## TASK REQUIREMENTS
Each entry below should be printed exactly as given.

## DATA
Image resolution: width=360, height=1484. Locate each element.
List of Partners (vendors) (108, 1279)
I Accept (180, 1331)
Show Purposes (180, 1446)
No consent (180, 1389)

## WRITTEN RESPONSE
Image resolution: width=360, height=1484. Locate each element.
List of Partners (vendors) (108, 1279)
I Accept (180, 1331)
Show Purposes (180, 1446)
No consent (180, 1389)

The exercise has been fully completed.